1993, je suis en train de faire mon premier « pipi sur le pot ». Instant mémorable immortalisé par mes parents dans la salle de bain familiale. Cette photo, tout à fait flatteuse, vous pouvez la trouver dans mon album d’enfance celui qui est rangé au fin fond d’un placard, bien caché et seuls ceux qui savent où il se trouve peuvent y accéder (en l’occurrence, mes deux enfants). J’ai de la chance et j’en suis consciente.

Aujourd’hui, ces instants de vie, vous pouvez les trouver par milliers sur les réseaux sociaux, à la vue de tous, à tout jamais sur Internet. Mais, dans vingt ans, qu’en penseront les ex-enfants concernés par cette exposition ? Quels seront les impacts sur leur développement et leur bien-être psychologique ?

Les enfants sont rois mais sont-ils vraiment capables de diriger un territoire sans frontière ?

Résumé : Mélanie, mariée et mère de famille, a pour habitude de mettre en scène Sammy et Kimmy, ses deux enfants, sur sa chaîne YouTube Happy récré. Le jour où Kimmy, 7 ans, disparaît en bas de chez elle, Clara, chargée de l’enquête, découvre l’univers des influenceurs et la violence des réseaux sociaux.

Mon avis : Delphine de Vigan, auteure d’une dizaine de romans et lauréate de plusieurs prix littéraires est connue pour sa plume féminine et sensible. Son dernier roman, Les enfants sont rois aborde un vrai phénomène de société, la surexposition de la vie privée et soulève l’existence d’un vide juridique concernant le consentement des enfants.

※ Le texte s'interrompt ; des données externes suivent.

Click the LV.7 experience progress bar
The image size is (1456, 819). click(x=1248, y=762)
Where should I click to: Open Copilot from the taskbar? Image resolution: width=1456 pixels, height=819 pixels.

L’une rêve de gloire, de paillettes et de reconnaissance, l’autre préfère l’anonymat, la solitude et a les pieds sur terre. C’est l’histoire de deux femmes aux parcours de vie bien différents mais que le destin va ébranler. Mélanie, la maman Youtubeuse est désemparée, sa fille a été enlevée. Clara, la policière de l’ombre va tout faire pour la retrouver. Quel impact, cet événement tragique aura sur l’avenir de ces deux femmes ?

Les enfants sont rois est à mi-chemin entre polar et essai. Le fil rouge de la disparition de Kimmy permet de maintenir le lecteur en alerte tout en soulevant des questions éthiques beaucoup plus complexes. La chaine Youtube familiale menée d’une main de fer par Mélanie demande une mise en scène quotidienne de la vie des enfants. La réussite familiale repose sur leurs épaules et leurs sourires sont de façade, leur dialogues préparés et leur spontanéité s’amenuient au fur et à mesure des années. Leur intimité est surexposée, leur enfance volée, leur naïveté étouffée.

«  L’époque où on a ouvert les portes de l’enfer. »

C’est l’histoire d’un phénomène de société celui de la mercantilisation de la sphère intime et de ses dérives. J’ai été emportée par le thème du roman qui en fait un réel page-turner. Les mots de l’écrivaine sont justement choisis et elle garde une certaine distance dans sa prise de position. Elle est telle une éclaireuse qui met le doigt sur une tendance actuelle.

A l’instar d’Olivier Bourdeaut dans Florida (2021, éd. Finitude), Delphine de Vigan propose de nous ouvrir les yeux sur l’exposition « médiatique » des enfants et ses conséquences, un sujet encore peu traité dans la littérature contemporaine. D’ailleurs, j’aurais aimé que la part « dystopique » de l’histoire soit un peu plus étoffée concernant le devenir des deux enfants « stars ». Mais sans doute nous basculerions dans de la science-fiction qui malheureusement ne restera pas fictive si longtemps…

Un roman que je recommande à tous et notamment aux parents et futurs parents parce qu’aimer son enfant c’est aussi le protéger.

En bref : Les enfants sont rois est un roman percutant presque malaisant, le récit d’une enfance volée qui soulève de vrais futurs problèmes de société : l’impact psychologique des enfants surexposés sur Internet et la mercantilisation de la vie privée.

A lire si : vous êtes un.e inconditionnel.le de Delphine de Vigan, l’effet des réseaux sociaux et la médiatisation des enfants vous questionnent et que vous aimez être à contre-courant de la pensée majoritaire.

Cet ouvrage me fait penser à : « Kids », MGMT.